In spite of the injunction, a volume entitled "Lord Byron's Pilgrimage to the Holy Land, a Poem in Two Cantos. To which is attached a fragment, The Tempest," was issued in 1817. It is a dull and, apparently, serious production, suggested by, but hardly an imitation of, Childe Harold. The notes are descriptive of the scenery, customs, and antiquities of Palestine. The Tempest, on the other hand, is a parody, and by no means a bad parody, of Byron at his worst; e.g.—
"There was a sternness in his eye,
Which chilled the soul—one knew not why—
But when returning vigour came,
And kindled the dark glare to flame,
So fierce it flashed, one well might swear,
A thousand souls were centred there."
It is possible that this Pilgrimage was the genuine composition of some poetaster who failed to get his poems published under his own name, or it may have been the deliberate forgery of John Agg, or Hewson Clarke, or C. F. Lawler, the pseudo Peter Pindar—"Druids" who were in Johnston's pay, and were prepared to compose pilgrimages to any land, holy or unholy, which would bring grist to their employer's mill. (See the Advertisements at the end of Lord Byron's Pilgrimage, etc.)

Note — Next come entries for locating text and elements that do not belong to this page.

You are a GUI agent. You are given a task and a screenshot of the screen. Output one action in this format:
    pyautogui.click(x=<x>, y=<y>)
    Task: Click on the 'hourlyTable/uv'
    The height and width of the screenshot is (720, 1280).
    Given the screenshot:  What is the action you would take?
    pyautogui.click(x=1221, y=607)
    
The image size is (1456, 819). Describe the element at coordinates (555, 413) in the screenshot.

The Third Canto was published, not as announced, on the 23rd, but on the 18th of November. Murray's "auspicious hope" of success was amply fulfilled. He "wrote to Lord Byron on the 13th of December, 1816, informing him that at a dinner at the Albion Tavern, he had sold to the assembled booksellers 7000 of his Third Canto of Childe Harold...." The reviews were for the most part laudatory. Sir Walter Scott's finely-tempered eulogium (Quart. Rev., No. xxxi., October, 1816 [published February 11, 1817]), and Jeffrey's balanced and cautious appreciation (Edin. Rev., No. liv., December, 1816 [published February 14, 1817]) have been reprinted in their collected works. Both writers conclude with an aspiration—Jeffrey, that
"This puissant spirit
Yet shall reascend,
Self-raised, and repossess its native seat!"